Several PolSAR data classification approaches have been proposed since then. Frery, Correia, and Freitas (2007) used specific probability density functions for PolSAR intesity data in the classic Maximum Likelihood Classifier method. Ersahin, Cumming, and Ward (2010) based their approach for segmentation and classification of PolSAR data with on spectral graph partitioning. Du et al. (2014) used a Kernel Extreme Learning Machine with multiple polarimetric and spatial features. Tao et al. (2015) proposed a feature extraction method based on Independent Component Analysis and tensor decomposition. Recently, Hou et al. (2017) proposed a semi-supervised method able to learn even when the training data quality and quantity are both poor.

Silva et al. (2013) investigated the use of stochastic distances between Complex Multivariate Wishart distributions on a region-based approach. The performance of using the Kullback-Leibler, Bhattacharyya, Hellinger, Rényi, and Chi-Square stochastic distances was assessed, providing evidence that such leads to better results when compared to the Maximum Likelihood Classifier using the Complex Multivariate Wishart distribution for pixel-based PolSAR classification as proposed in Lee, Grunes, and Kwok (1994). Furthermore, the Kullback-Leibler, Bhattacharyya, and Rényi distances are more indicated than Hellinger and Chi-Square.

Adopting stochastic distance between Complex Multivariate Wishart models and a hypothesis test derived from this kind of measure, Negri, Silva, and Mendes (2016) presented a new version of K-Means algorithm for region-based classification of PolSAR data. Similarly, Negri et al. (2016) verified the use of Bhattacharyya distance with a Support Vector Machine (SVM) through kernel functions for region-based classification of SAR data. However, to the best of the authors' knowledge, there is still room for investigating other distances and specific distributions for PolSAR images.

This study aims at analyzing the use of a number of stochastic distances as inputs for an SVM with kernel functions for PolSAR region-based classification. Additionally, it presents comparisons with the Minimum Distance Classifier framework investigated by Silva et al. (2013). Such comparisons are conducted on PolSAR images, both simulated and from operational sensors, and different classification scenarios. Such scenarios include an analysis of the often encountered situation of using imperfect, i.e. contaminated, training samples.

The remainder of this article is organized as follows.

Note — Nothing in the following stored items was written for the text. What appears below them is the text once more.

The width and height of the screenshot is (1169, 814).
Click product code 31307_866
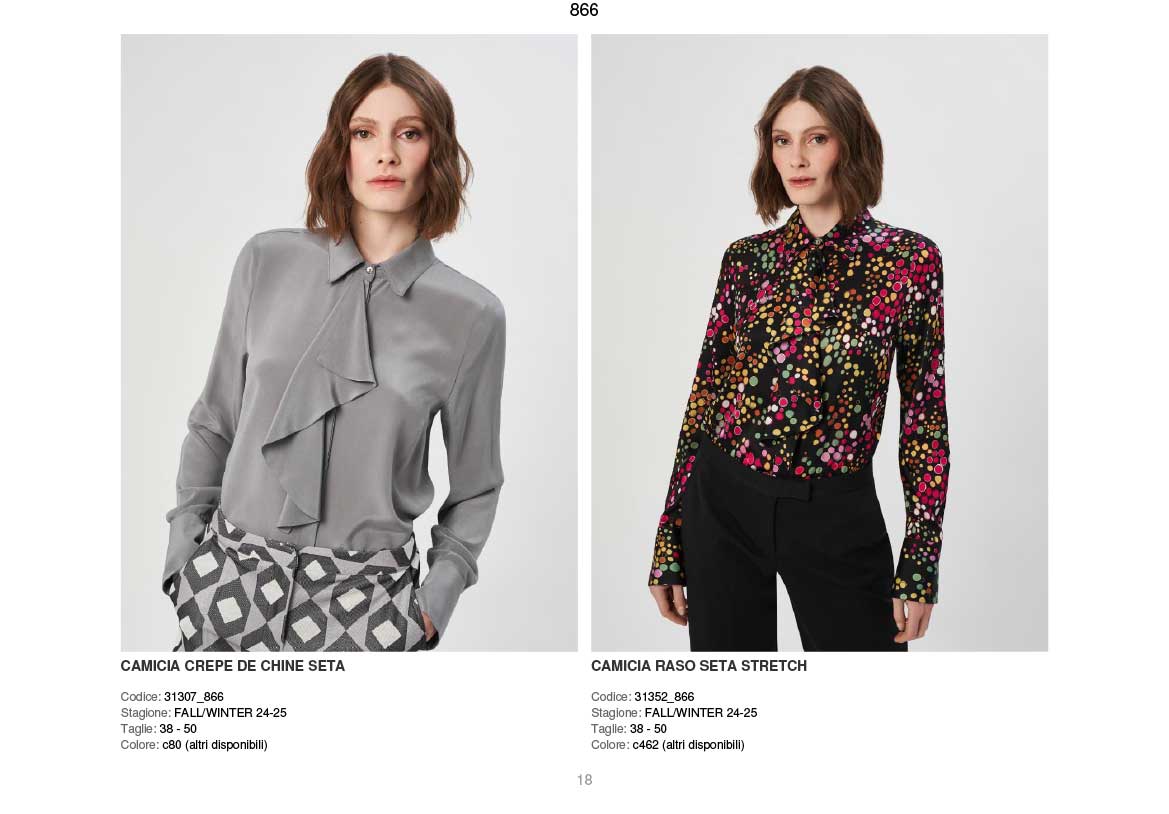194,697
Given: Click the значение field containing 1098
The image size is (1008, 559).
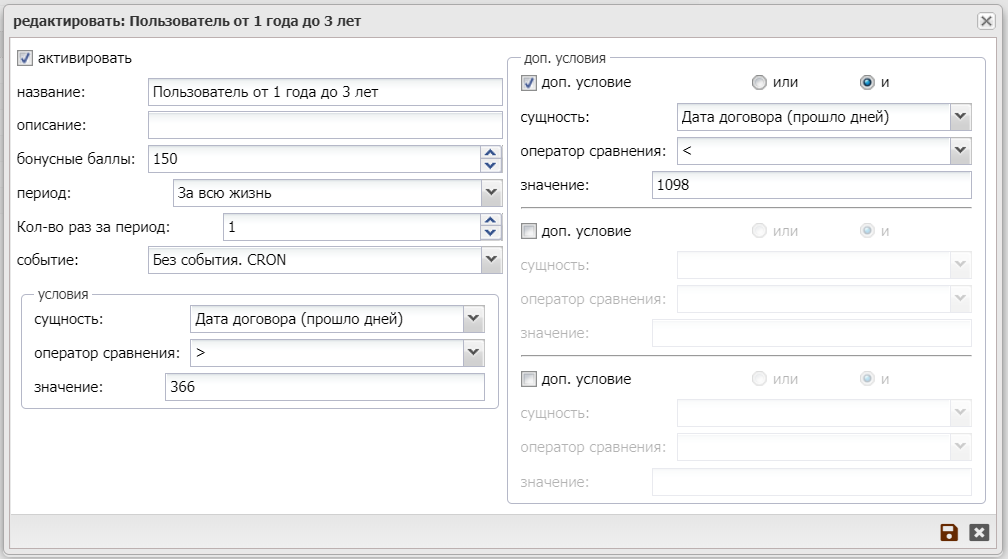Looking at the screenshot, I should (811, 186).
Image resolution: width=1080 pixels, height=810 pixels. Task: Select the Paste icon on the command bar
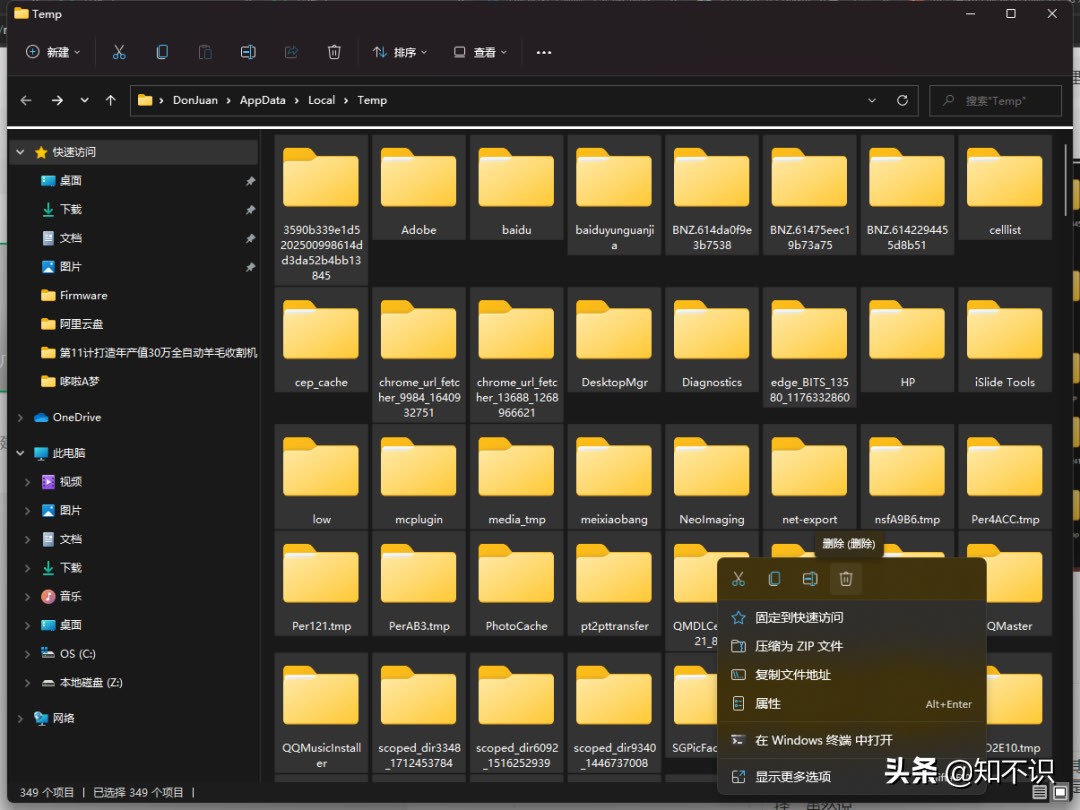[204, 51]
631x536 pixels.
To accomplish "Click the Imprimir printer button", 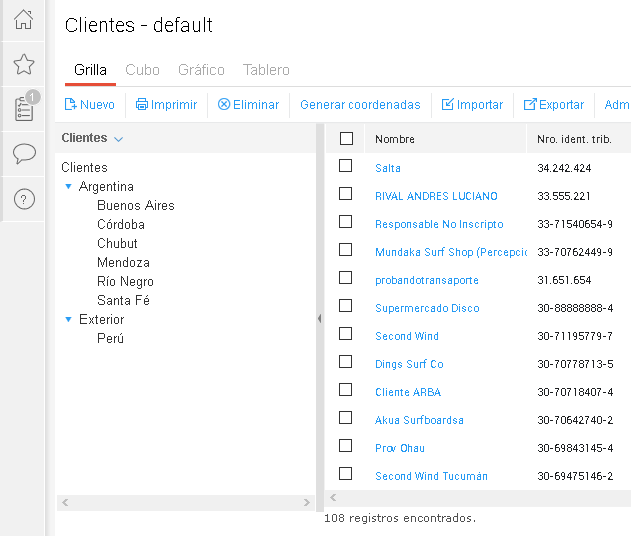I will tap(167, 104).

Fundamental concepts regarding statistical PolSAR modeling, and the use of stochastic distances for region-based classification are presented in Section 2. In Section 3, these concepts are applied in two case studies. Conclusions are presented in Section 4.

2. Statistical region-based PolSAR classification

2.1. Statistical PolSAR modeling

The backscatter signal measured by a PolSAR sensor can be represented through the complex scattering vector ${\mathbf{z}}^{\mathrm{T}}\mathbf{=}\mathbf{\left(}{\mathbf{S}}_{\mathbf{h}\mathbf{h}}{\mathbf{S}}_{\mathbf{h}\mathbf{v}}{\mathbf{S}}_{\mathbf{v}\mathbf{h}}{\mathbf{S}}_{\mathbf{v}\mathbf{v}}\mathbf{\right)}$. Each component of $\mathbf{z}$ is a complex number that carries the amplitude and phase of a polarization combination. The polarizations are indicated by the subscripts in $\mathbf{z}$, where, for example, hv denotes the signal recorded with vertical polarization from a signal initially emitted with horizontal polarization. Considering the reciprocity of an atmospheric medium, which makes $S_{hv}$ similar to $S_{vh}$, the scattering vector is simplified to ${\mathbf{z}}^{\mathrm{T}}\mathbf{=}\mathbf{\left(}{\mathbf{S}}_{\mathbf{h}\mathbf{h}}{\mathbf{S}}_{\mathbf{h}\mathbf{v}}{\mathrm{\S }}_{\mathbf{v}\mathbf{v}}\mathbf{\right)}$ (Frery, Correia, and Freitas, 2007).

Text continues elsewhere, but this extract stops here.